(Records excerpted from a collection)
========================================
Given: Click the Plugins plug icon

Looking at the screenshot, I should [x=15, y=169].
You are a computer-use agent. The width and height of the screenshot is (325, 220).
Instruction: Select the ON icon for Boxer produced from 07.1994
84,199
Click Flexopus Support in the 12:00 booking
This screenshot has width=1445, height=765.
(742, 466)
========================================
ACTION ITEM: Please write out each entry shown above exactly as given.

OUTPUT FOR THIS TASK:
Given: Click the Plugins plug icon

Looking at the screenshot, I should [x=15, y=169].
You are a computer-use agent. The width and height of the screenshot is (325, 220).
Instruction: Select the ON icon for Boxer produced from 07.1994
84,199
Click Flexopus Support in the 12:00 booking
This screenshot has width=1445, height=765.
(742, 466)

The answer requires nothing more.